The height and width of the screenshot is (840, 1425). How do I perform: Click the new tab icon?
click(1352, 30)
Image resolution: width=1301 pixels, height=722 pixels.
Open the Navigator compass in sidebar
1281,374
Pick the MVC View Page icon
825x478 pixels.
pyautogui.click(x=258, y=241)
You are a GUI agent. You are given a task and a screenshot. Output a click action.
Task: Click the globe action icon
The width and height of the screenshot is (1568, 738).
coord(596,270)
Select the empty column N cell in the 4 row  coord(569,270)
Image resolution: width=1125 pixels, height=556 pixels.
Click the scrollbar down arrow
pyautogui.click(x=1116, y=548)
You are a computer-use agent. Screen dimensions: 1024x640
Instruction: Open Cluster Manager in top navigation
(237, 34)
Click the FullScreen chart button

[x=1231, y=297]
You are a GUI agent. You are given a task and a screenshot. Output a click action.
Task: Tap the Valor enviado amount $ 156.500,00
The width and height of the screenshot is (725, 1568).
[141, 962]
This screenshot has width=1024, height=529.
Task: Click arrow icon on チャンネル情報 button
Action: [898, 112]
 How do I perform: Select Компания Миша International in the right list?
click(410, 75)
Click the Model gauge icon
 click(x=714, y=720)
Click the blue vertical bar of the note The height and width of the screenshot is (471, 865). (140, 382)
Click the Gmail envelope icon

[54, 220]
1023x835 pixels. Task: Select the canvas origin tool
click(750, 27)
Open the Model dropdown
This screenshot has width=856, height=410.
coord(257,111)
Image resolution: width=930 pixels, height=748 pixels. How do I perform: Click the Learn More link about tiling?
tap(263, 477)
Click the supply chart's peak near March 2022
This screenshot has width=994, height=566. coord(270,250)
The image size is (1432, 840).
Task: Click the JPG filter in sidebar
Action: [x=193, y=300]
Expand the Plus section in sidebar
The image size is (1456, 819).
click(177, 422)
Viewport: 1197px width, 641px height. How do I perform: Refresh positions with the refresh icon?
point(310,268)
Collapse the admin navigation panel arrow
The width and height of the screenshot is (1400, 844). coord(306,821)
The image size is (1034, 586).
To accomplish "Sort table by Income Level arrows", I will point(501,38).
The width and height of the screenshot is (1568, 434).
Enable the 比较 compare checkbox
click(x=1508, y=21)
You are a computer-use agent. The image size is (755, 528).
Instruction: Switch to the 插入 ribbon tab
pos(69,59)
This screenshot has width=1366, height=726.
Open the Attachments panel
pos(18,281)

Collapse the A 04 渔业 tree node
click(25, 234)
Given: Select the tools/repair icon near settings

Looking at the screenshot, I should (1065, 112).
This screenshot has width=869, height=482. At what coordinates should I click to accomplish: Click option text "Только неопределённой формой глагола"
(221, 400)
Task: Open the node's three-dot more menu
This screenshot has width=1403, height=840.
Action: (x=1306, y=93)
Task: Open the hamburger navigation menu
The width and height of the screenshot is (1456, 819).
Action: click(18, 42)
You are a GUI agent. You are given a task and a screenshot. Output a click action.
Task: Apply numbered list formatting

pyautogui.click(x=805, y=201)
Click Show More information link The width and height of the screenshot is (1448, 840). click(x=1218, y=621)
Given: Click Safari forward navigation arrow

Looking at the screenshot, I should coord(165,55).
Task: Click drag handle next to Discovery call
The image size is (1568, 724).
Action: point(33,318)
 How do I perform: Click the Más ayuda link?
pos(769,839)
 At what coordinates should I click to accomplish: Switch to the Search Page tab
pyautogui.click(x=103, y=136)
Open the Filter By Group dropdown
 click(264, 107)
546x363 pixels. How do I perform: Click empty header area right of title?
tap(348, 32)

■ **Given request**
Rewrite all of the data above, changing "GUI agent" to "interface agent" wherever it occurs and leaving everything else as it is.

■ **Exercise answer**
The height and width of the screenshot is (840, 1425). How do I perform: Click the new tab icon?
click(1352, 30)
Image resolution: width=1301 pixels, height=722 pixels.
Open the Navigator compass in sidebar
1281,374
Pick the MVC View Page icon
825x478 pixels.
pyautogui.click(x=258, y=241)
You are a interface agent. You are given a task and a screenshot. Output a click action.
Task: Click the globe action icon
The width and height of the screenshot is (1568, 738).
coord(596,270)
Select the empty column N cell in the 4 row  coord(569,270)
Image resolution: width=1125 pixels, height=556 pixels.
Click the scrollbar down arrow
pyautogui.click(x=1116, y=548)
You are a computer-use agent. Screen dimensions: 1024x640
Instruction: Open Cluster Manager in top navigation
(237, 34)
Click the FullScreen chart button

[x=1231, y=297]
You are a interface agent. You are given a task and a screenshot. Output a click action.
Task: Tap the Valor enviado amount $ 156.500,00
The width and height of the screenshot is (725, 1568).
[141, 962]
This screenshot has width=1024, height=529.
Task: Click arrow icon on チャンネル情報 button
Action: [898, 112]
 How do I perform: Select Компания Миша International in the right list?
click(410, 75)
Click the Model gauge icon
 click(x=714, y=720)
Click the blue vertical bar of the note The height and width of the screenshot is (471, 865). (140, 382)
Click the Gmail envelope icon

[54, 220]
1023x835 pixels. Task: Select the canvas origin tool
click(750, 27)
Open the Model dropdown
This screenshot has width=856, height=410.
coord(257,111)
Image resolution: width=930 pixels, height=748 pixels. How do I perform: Click the Learn More link about tiling?
tap(263, 477)
Click the supply chart's peak near March 2022
This screenshot has width=994, height=566. coord(270,250)
The image size is (1432, 840).
Task: Click the JPG filter in sidebar
Action: [x=193, y=300]
Expand the Plus section in sidebar
The image size is (1456, 819).
click(177, 422)
Viewport: 1197px width, 641px height. How do I perform: Refresh positions with the refresh icon?
point(310,268)
Collapse the admin navigation panel arrow
The width and height of the screenshot is (1400, 844). coord(306,821)
The image size is (1034, 586).
To accomplish "Sort table by Income Level arrows", I will point(501,38).
The width and height of the screenshot is (1568, 434).
Enable the 比较 compare checkbox
click(x=1508, y=21)
You are a computer-use agent. The image size is (755, 528).
Instruction: Switch to the 插入 ribbon tab
pos(69,59)
This screenshot has width=1366, height=726.
Open the Attachments panel
pos(18,281)

Collapse the A 04 渔业 tree node
click(25, 234)
Given: Select the tools/repair icon near settings

Looking at the screenshot, I should (1065, 112).
This screenshot has width=869, height=482. At what coordinates should I click to accomplish: Click option text "Только неопределённой формой глагола"
(221, 400)
Task: Open the node's three-dot more menu
This screenshot has width=1403, height=840.
Action: (x=1306, y=93)
Task: Open the hamburger navigation menu
The width and height of the screenshot is (1456, 819).
Action: click(18, 42)
You are a interface agent. You are given a task and a screenshot. Output a click action.
Task: Apply numbered list formatting

pyautogui.click(x=805, y=201)
Click Show More information link The width and height of the screenshot is (1448, 840). click(x=1218, y=621)
Given: Click Safari forward navigation arrow

Looking at the screenshot, I should coord(165,55).
Task: Click drag handle next to Discovery call
The image size is (1568, 724).
Action: point(33,318)
 How do I perform: Click the Más ayuda link?
pos(769,839)
 At what coordinates should I click to accomplish: Switch to the Search Page tab
pyautogui.click(x=103, y=136)
Open the Filter By Group dropdown
 click(264, 107)
546x363 pixels. How do I perform: Click empty header area right of title?
tap(348, 32)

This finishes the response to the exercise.